Look at the behavior of each control element as it is started, run, and
turned off in a bump test. You may find that one element works best as a
base load, while others are a bit more controllable. Central heat, for
example, may not give a great turndown ratio but can supply a lot of btu's
in a hurry. The radiators might be great to turn on to keep drafts down,
but can't heat the entire room. The floor might be too slow for rapid
changes, and too weak to warm the room quickly.
Now you have some choices to make. Are all the BTU's created equal? How
much does each element cost to run? How controllable is each one? Choose a
priority of control elements.
You can use a set of controllers which respond to certain things, for
example, the radiators may heat up based upon the difference between the
outside temperature setpoint and the actual outside temperature (ok, bring
the jokes on, I know what you guys are thinking).

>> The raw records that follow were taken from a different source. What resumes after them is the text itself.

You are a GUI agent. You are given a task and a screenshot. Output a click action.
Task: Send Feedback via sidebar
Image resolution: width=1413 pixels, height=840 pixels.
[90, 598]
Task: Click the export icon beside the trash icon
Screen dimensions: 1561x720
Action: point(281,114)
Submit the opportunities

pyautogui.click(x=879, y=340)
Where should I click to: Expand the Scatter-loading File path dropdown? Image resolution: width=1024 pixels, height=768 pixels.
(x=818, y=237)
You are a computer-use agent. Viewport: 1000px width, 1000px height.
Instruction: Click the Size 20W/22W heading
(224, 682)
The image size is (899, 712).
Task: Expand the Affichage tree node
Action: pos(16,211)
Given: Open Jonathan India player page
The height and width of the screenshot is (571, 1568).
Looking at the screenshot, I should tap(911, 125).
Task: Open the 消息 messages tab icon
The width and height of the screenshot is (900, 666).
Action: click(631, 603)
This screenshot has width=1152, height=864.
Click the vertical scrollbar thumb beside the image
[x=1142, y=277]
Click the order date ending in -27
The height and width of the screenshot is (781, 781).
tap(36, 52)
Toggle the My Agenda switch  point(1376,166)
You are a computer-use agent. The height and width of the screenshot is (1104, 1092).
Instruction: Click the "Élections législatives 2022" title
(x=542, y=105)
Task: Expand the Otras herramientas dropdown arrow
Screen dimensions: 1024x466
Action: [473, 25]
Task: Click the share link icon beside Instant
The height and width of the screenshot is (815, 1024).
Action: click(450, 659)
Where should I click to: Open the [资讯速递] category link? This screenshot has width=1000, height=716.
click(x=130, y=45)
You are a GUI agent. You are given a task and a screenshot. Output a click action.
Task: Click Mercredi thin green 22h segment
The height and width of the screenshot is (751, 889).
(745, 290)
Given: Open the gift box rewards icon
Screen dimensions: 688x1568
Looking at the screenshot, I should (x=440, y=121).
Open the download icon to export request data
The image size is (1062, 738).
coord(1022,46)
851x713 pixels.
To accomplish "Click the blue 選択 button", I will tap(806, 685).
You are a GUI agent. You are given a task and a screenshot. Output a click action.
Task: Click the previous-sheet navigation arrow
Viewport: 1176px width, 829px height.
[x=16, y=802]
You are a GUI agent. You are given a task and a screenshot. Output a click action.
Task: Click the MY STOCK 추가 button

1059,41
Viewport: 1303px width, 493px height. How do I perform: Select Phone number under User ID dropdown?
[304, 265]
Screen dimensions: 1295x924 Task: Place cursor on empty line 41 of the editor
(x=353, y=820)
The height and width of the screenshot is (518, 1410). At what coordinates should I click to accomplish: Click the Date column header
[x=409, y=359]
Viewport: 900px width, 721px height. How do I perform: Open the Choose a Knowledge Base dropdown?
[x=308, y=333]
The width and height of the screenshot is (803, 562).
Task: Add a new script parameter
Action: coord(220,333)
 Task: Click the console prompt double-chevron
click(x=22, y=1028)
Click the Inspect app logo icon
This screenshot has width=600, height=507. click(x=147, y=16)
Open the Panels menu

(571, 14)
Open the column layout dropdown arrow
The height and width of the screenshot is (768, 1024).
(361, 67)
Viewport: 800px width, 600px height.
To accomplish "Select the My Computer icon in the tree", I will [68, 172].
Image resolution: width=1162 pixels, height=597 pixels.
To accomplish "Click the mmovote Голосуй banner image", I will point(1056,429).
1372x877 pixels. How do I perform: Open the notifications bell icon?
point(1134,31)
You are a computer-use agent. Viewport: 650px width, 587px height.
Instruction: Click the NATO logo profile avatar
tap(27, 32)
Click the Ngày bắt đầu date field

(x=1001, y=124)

The floor might turn on
when the outside temperature drops below some particular point (indicating a
need for constant heat), and the fan coil might take care of small upsets.
As far as the persistence of elements, you may very well find that the size
of the room takes care of this nicely. A little derivative control will
start to turn them off before the room hits setpoint. Your trick is to tune
them properly to do that.
Your query is not specific enough to yield on-target answers. No
problem; it happens all the time in this group.
The group has many kind and experienced contributors who all have said
at some time:
" I don't even know enough to ask a question"
Here is a link showing 33 tutorial articles in the field of process
heating, temperature and power control.
On this list, #6 on PID control is a place where you can fill in your
background knowledge and vocabulary. And give yourself a springboard
from which to launch your specific query.
While you are there sample and download some of the the other
Answer for Herman Family:
I can't describe the room. Because I need to design universal
controlller for any room. It can have warm floor and heat
exchanger or only fan coil or another combination of heat devices.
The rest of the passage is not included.